February 20, 2014
Could Envisat Cause A Gravity-Style Space Debris Chain Reaction?
redOrbit Staff & Wire Reports - Your Universe Online
A recently-published paper from physics students at the University of Leicester explores the possibility that a massive observational satellite that lost contact with Earth in 2012 could be the catalyst that sets off a chain of events much like those depicted in the Academy Award-nominated film Gravity.Writing in the Journal of Physics Special Topics, a peer-reviewed student journal run by the University’s Department of Physics and Astronomy, the students claim that Envisat could pose a serious collision risk due to its size and current orbit altitude. Furthermore, they note that it might be too costly and complicated to bring the probe back to Earth.
Envisat, a gigantic nine-meter-long satellite worth more than $3 billion, monitored the planet’s land, atmosphere, oceans and ice caps using a set of 10 sophisticated sensors. The ESA launched the probe in 2002 but lost contact with in April 2012, declaring an end to the satellite’s mission roughly 10 years after it started.
Envisat currently orbits at an altitude of roughly 790 km, which happens to be the region where the amount of space debris surrounding the planet is the greatest, according to the study authors. It is expected to remain in space for about 150 years, meaning that there is a chance that it will collide with other satellites or space junk.
“Each year, two objects are expected to pass Envisat to within about 200m and other spacecraft have had to move out of Envisat’s path,” the university said. While it is unlikely, they note that a possible collision with the satellite would “lead to a chain reaction effect, known as the Kessler Syndrome, where a cloud of fast-moving debris causes other collisions with orbiting bodies around the Earth.
Not only would this be bad news for the several key satellites and spacecraft that also orbit the planet, it could hamper the ability of future space missions to make it through this region of altitude, as more and more space debris joins Envisat in orbit at that height.
The satellite could be moved to an altitude where it would naturally return to Earth within the next 25 years, but the researchers said that it would require 140 kilograms of fuel to do so. Based on Envisat’s cross-sectional area and mass, they calculate that it would need to be moved to an altitude of 700 km to accomplish that task.

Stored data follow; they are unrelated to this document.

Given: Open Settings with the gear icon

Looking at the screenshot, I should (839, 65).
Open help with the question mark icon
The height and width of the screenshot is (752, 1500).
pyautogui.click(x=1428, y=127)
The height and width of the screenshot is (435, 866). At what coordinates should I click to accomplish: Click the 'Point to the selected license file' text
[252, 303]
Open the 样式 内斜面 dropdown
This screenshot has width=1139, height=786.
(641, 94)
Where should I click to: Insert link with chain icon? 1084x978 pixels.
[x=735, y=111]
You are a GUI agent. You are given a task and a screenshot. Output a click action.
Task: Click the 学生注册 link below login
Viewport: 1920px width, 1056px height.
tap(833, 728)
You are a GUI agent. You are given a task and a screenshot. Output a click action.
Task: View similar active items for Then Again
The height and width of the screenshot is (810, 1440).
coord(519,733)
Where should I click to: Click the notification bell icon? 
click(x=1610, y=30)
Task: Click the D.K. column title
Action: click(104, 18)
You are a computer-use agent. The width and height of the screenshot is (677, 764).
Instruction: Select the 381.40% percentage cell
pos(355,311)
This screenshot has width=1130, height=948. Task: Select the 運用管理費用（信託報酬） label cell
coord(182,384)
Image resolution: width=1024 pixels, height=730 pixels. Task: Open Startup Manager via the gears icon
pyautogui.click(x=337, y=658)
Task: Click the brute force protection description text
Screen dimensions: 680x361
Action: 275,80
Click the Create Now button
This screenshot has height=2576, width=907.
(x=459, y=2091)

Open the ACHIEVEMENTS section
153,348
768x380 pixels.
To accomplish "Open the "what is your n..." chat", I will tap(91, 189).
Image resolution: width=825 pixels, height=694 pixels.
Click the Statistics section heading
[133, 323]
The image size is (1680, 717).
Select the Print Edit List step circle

The students also calculated that 2.7 billion joules of energy would be needed to move the satellite 90 km closer to Earth, which would require an extra 143.1 kg of hydrazine fuel. This could be accomplished by replacing two of Envisat’s 80kg fuel tanks. However, such a maneuver has never been attempted and would be costly.
In Gravity, “the cloud of space debris is caused by a missile which was supposed to destroy a non-operational satellite and sparks the chain reaction which eventually collides with Clooney and Bullock’s spacecraft. In real life this is very unlikely to happen,” explained 22-year-old physics student Katie Raymer.
“It is even more unlikely that ESA’s Envisat could cause one of these chain reactions. However, each year two objects are expected to pass Envisat to within about 200m and other spacecraft have had to maneuver themselves out of Envisat’s path,” she added. “Also Envisat orbits at an altitude where the amount of debris is greatest. So although it is unlikely to happen, de-orbiting Envisat is certainly worth considering.”
Since Envisat was not designed to be refueled, the study authors propose alternative methods of de-orbiting Envisat. They suggest that it could be possible to use NASA’s Robotic Refueling Mission (RRM), which was specifically designed to refuel and repair non-operational satellites. However, it is still in its earliest phases of testing.
According to Professor George Fraser, Director of the University’s Space Research Centre, the paper “highlights the huge area and mass of Envisat as the major risk factors for space debris. The fact that Envisat is in a near-polar orbit doesn’t help either, since its path intersects most satellites’ orbits nearly at right angles. Imagine driving down the motorway and every so often a large truck cuts right across all four lanes right in front of you!”